» Given request
Turn the data, from its first line through the line containing "Action: (675, 123)", inclusive, into a numbered list, leaving out any blank lines.

» Working data
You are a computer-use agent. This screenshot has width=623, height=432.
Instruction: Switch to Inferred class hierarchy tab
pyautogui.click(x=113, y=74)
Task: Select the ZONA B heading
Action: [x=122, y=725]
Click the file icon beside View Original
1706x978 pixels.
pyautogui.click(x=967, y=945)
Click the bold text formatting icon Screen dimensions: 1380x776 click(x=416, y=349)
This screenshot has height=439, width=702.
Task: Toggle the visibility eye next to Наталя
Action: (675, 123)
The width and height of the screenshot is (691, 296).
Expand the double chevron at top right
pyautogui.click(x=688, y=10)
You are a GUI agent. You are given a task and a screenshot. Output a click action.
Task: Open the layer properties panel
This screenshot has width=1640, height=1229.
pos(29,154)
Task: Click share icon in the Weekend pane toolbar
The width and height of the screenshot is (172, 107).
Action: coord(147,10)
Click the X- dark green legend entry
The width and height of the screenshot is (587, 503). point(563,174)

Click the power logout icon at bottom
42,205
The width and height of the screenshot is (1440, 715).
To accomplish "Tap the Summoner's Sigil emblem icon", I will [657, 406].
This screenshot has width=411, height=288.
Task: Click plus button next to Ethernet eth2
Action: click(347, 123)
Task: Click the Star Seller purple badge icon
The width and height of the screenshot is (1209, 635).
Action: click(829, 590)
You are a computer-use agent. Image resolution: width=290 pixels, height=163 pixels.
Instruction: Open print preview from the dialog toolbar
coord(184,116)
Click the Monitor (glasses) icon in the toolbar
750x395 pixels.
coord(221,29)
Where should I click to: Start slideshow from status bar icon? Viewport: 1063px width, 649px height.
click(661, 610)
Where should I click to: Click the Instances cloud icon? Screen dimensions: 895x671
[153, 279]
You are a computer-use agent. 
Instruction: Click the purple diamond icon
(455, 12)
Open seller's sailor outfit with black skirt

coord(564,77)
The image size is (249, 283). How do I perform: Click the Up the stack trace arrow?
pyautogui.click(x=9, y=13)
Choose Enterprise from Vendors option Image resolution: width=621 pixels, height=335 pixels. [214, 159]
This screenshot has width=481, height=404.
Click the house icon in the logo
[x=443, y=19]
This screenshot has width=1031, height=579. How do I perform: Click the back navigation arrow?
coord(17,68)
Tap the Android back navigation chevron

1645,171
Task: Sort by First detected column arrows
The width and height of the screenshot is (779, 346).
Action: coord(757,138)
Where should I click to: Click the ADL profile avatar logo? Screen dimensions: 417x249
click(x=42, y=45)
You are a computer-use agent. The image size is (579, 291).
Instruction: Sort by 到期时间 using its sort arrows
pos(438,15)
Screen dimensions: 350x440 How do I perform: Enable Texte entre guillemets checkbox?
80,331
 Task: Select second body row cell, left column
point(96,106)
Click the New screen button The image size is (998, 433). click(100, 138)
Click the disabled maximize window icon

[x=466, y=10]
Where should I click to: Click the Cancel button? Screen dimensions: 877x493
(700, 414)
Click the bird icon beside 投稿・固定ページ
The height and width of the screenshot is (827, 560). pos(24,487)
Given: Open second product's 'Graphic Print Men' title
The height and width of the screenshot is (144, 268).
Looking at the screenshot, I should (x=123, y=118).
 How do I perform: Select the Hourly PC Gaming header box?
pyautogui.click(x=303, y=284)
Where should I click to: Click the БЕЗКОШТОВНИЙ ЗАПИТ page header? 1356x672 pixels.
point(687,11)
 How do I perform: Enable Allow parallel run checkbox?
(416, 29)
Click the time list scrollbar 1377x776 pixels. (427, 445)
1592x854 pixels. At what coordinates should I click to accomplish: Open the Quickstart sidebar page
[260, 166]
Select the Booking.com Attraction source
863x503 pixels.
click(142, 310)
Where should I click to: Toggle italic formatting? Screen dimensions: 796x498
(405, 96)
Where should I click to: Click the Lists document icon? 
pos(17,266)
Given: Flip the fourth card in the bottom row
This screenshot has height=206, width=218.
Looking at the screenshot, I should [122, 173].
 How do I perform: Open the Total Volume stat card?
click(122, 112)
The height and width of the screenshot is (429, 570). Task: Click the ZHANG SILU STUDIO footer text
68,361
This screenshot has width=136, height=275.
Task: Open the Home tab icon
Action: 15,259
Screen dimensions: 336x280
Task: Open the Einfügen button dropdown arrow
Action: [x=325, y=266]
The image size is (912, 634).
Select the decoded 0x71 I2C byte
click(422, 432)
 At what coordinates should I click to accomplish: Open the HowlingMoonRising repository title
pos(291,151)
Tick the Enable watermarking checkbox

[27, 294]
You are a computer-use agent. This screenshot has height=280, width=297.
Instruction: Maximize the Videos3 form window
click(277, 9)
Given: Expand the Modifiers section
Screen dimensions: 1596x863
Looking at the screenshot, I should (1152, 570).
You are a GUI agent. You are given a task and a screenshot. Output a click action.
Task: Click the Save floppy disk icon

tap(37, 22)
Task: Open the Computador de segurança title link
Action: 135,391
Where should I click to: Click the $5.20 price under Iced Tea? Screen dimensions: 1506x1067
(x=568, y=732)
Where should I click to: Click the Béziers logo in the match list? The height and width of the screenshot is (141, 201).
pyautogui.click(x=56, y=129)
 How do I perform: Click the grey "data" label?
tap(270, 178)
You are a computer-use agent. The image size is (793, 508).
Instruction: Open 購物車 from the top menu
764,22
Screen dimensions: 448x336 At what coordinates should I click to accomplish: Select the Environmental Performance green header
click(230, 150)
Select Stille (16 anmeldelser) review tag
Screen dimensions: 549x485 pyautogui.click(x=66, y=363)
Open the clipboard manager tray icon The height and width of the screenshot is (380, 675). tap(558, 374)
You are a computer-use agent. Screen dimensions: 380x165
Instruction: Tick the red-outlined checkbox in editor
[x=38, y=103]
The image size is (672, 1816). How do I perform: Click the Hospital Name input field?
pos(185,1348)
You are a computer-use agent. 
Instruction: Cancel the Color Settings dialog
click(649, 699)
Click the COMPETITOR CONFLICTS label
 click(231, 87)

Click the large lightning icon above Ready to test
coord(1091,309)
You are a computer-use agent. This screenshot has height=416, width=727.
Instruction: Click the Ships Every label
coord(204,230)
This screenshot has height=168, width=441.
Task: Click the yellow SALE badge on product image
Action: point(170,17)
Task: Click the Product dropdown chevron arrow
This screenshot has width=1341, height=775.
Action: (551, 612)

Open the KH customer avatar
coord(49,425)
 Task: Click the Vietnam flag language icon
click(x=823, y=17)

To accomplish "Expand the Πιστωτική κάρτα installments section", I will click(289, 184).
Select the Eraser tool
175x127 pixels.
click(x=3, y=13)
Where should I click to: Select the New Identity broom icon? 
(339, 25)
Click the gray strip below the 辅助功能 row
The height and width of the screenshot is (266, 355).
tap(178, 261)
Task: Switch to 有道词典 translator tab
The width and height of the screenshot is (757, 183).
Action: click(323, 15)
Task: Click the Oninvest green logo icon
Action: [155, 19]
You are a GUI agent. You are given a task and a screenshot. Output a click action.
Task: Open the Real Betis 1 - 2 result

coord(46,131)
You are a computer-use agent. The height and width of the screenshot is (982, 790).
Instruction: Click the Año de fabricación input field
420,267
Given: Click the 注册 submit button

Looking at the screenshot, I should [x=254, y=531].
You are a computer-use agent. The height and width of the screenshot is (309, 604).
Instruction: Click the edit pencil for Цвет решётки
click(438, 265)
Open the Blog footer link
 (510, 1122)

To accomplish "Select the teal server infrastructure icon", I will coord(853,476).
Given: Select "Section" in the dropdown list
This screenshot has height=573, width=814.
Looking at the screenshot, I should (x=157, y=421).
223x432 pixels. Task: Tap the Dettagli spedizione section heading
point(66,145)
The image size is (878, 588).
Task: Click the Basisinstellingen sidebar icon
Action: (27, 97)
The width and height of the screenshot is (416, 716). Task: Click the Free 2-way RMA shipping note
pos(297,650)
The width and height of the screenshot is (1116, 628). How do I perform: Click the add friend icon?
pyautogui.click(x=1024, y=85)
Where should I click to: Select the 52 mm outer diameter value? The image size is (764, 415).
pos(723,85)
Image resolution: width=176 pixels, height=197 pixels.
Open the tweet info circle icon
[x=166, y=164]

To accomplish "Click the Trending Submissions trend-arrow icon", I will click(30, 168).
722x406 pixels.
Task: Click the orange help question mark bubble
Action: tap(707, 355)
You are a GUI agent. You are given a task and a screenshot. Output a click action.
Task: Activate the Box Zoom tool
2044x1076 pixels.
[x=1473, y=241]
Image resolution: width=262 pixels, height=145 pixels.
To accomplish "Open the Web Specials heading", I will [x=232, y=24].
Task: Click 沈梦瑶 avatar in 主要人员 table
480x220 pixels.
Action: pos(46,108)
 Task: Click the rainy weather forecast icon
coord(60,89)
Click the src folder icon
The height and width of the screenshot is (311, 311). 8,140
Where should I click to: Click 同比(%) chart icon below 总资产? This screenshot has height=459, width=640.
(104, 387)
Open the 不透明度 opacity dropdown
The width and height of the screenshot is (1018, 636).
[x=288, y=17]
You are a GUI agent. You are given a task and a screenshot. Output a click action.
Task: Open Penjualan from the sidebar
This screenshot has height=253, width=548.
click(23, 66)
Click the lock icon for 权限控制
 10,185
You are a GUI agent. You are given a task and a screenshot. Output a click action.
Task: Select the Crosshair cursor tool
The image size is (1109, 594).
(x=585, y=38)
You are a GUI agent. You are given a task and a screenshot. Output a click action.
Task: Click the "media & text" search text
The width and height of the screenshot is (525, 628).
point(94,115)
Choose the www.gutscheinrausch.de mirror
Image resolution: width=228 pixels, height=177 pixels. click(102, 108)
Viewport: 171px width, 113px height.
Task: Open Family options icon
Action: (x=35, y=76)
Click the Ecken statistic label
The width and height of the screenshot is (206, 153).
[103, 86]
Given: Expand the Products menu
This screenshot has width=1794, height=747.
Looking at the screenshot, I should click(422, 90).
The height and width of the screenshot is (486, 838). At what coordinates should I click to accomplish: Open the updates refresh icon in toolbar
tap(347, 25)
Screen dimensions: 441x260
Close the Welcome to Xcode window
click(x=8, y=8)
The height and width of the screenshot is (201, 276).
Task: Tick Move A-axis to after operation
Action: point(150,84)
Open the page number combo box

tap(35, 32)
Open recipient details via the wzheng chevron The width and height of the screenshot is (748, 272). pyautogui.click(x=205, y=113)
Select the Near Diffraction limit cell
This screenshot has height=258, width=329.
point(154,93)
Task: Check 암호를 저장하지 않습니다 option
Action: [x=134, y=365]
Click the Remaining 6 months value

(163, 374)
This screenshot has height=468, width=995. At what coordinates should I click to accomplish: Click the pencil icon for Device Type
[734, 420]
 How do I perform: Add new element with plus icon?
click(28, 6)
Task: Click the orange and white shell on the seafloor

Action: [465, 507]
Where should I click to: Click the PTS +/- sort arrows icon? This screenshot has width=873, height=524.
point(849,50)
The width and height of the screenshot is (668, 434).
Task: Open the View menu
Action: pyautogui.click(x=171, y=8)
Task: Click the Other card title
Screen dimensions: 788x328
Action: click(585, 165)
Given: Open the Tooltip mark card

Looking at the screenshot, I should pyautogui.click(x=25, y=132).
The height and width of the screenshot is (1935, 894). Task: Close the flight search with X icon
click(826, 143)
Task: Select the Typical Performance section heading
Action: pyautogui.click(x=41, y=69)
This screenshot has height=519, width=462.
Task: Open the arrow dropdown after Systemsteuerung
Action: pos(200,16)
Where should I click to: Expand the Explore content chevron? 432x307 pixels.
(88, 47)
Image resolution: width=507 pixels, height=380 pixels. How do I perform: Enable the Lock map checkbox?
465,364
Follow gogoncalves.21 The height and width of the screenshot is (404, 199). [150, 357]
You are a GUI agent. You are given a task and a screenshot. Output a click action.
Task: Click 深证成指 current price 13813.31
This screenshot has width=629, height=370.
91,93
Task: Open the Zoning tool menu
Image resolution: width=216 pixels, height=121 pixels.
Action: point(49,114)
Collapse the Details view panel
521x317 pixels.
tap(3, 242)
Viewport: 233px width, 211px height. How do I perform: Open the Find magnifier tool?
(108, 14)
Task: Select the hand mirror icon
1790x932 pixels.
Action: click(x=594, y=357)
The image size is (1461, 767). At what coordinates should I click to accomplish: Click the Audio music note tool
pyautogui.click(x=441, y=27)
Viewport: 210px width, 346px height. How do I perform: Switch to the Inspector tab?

» Answer to this exercise
1. You are a computer-use agent. This screenshot has width=623, height=432.
2. Instruction: Switch to Inferred class hierarchy tab
3. pyautogui.click(x=113, y=74)
4. Task: Select the ZONA B heading
5. Action: [x=122, y=725]
6. Click the file icon beside View Original
7. 1706x978 pixels.
8. pyautogui.click(x=967, y=945)
9. Click the bold text formatting icon Screen dimensions: 1380x776 click(x=416, y=349)
10. This screenshot has height=439, width=702.
11. Task: Toggle the visibility eye next to Наталя
12. Action: (675, 123)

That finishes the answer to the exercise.